- **Source records**

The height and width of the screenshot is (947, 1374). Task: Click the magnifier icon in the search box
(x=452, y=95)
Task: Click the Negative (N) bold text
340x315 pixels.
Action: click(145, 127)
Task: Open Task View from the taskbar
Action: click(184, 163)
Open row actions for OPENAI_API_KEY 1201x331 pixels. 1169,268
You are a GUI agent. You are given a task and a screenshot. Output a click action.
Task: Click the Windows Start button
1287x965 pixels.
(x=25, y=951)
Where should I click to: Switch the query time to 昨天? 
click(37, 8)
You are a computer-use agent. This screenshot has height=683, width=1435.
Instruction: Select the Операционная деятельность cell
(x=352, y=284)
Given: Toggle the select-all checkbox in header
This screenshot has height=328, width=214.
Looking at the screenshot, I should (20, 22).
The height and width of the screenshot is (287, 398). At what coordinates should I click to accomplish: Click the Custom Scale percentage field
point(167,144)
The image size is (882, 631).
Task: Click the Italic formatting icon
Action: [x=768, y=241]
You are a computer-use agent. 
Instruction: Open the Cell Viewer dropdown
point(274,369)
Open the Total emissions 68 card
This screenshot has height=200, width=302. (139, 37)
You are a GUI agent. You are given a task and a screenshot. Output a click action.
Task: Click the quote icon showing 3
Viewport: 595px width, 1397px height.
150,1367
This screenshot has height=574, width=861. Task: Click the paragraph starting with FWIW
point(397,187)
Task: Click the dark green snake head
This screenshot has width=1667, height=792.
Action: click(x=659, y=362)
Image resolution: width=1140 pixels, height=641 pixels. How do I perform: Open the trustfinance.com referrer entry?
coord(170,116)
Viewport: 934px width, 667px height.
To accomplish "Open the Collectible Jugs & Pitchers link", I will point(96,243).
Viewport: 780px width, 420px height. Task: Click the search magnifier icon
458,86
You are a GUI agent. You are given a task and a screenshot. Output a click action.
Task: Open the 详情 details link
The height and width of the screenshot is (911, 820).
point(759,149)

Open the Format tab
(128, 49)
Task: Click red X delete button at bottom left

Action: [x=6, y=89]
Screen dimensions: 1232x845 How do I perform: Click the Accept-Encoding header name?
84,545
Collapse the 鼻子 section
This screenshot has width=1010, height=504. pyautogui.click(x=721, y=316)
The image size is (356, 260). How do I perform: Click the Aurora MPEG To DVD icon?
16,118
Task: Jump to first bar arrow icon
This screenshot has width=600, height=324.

- **What you are asked to do**
In the records, find every line that has the string "computer" and copy it.

- **Expected answer**
You are a computer-use agent. This screenshot has height=683, width=1435.
You are a computer-use agent. 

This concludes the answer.